New evidence out today confirmed the Turnbull Government is asleep at the wheel when it comes to investing in innovation and leading the effort to re-skill Australia’s workforce for the digital economy.
New Microsoft Australia managing director, Steven Worrall, has identified innovation and skills as two areas where Australia must improve. He considers the problem so serious that he pledged to the Australian Financial Review that he would keep the government “honest” on the issue.
He identified skills shortages in Australia across a range of growth areas. Mr Worrall specified data science and extracting business solutions from data were two areas Australia must improve to help the digital economy thrive.

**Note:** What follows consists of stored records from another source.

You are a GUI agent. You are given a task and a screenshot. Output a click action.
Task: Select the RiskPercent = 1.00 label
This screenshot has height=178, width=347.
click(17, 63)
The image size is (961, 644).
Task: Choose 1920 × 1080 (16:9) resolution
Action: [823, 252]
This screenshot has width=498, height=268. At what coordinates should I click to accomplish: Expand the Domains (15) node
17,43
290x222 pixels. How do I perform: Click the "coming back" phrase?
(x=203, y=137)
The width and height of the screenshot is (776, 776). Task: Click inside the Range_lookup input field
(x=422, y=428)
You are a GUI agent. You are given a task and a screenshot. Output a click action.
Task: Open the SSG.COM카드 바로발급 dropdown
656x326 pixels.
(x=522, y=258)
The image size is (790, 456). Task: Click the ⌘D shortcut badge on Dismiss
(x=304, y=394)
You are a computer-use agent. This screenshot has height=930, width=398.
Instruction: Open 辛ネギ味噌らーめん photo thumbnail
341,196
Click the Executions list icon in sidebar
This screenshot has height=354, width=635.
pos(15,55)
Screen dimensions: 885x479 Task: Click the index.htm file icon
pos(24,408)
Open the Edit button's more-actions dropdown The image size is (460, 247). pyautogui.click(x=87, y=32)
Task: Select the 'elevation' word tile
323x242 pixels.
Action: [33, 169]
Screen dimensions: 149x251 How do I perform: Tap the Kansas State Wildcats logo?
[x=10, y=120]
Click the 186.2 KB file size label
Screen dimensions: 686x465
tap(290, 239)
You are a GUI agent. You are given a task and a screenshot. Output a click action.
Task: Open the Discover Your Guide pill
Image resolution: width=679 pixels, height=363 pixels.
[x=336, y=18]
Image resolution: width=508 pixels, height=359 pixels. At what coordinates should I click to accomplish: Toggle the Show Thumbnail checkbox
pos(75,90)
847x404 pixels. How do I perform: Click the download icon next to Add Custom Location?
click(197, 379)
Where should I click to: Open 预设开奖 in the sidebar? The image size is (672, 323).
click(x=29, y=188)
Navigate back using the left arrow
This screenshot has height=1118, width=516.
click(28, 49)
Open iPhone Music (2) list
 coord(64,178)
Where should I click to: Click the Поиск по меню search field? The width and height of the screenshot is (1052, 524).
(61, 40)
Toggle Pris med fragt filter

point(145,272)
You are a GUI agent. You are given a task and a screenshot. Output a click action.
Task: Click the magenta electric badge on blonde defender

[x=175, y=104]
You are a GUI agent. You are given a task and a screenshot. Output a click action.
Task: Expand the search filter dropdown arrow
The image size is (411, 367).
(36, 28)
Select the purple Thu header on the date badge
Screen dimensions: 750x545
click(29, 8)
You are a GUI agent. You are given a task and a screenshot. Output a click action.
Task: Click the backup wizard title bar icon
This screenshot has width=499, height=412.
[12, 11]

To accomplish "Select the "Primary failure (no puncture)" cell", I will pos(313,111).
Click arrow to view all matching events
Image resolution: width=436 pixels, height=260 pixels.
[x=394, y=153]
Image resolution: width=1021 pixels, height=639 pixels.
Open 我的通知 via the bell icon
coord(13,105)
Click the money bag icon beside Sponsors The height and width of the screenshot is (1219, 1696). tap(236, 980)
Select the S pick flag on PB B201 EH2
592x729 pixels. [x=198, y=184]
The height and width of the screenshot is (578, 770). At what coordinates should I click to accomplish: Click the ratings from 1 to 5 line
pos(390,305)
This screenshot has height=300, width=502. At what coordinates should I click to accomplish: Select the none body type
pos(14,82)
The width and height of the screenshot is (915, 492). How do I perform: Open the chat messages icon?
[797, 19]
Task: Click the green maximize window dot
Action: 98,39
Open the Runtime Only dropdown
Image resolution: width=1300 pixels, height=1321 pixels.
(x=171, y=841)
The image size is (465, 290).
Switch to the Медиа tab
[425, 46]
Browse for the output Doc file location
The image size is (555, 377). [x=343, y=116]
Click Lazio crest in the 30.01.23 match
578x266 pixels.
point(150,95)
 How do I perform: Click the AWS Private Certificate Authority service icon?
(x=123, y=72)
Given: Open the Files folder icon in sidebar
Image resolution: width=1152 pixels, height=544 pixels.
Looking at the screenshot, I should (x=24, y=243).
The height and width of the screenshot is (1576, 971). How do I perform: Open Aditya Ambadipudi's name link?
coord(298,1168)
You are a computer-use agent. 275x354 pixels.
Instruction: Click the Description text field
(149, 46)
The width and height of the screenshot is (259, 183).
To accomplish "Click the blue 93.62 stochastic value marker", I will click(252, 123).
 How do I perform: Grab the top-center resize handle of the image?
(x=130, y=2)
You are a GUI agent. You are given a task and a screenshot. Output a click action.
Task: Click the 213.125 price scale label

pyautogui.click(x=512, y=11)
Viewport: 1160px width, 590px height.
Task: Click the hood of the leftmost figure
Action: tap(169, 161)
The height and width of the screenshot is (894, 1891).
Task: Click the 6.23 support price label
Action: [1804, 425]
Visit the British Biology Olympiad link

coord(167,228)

That is bad news coming from a leader of a massive global technology company and an indictment on current skills and digital training policies. For our digital economy to expand and grow Australia must invest in STEM education and skills. The Turnbull Government has been woefully lacking in this department.
This comes on the back of news that the CSIRO will open an office in Silicon Valley, highlighting where the organisation's priorities lie.
The Liberals cut CSIRO’s funding by $115 million taking the jobs of well over a thousand scientists and staff – the biggest job losses in its history.
But instead of repairing some of the damage that has been done to Australian science, research and innovation it is choosing to invest in jobs offshore.
The Liberals under Tony Abbott and Malcolm Turnbull have a woeful track record when it comes to investing in innovation and preparing Australia to move into a digital-based economy.
Australians are demanding local results from the digital and innovation sectors – they want to see new technologies and skills improving lives here.
Under two prime ministers and four science ministers, this Liberal Government has expressed a consistent preference for research that turns a quick dollar over the public good and breakthrough discovery.
The Turnbull Government has already invested in the creation of landing pads overseas; they should explain why they are now doubling up on this instead of investing more money into skills and research.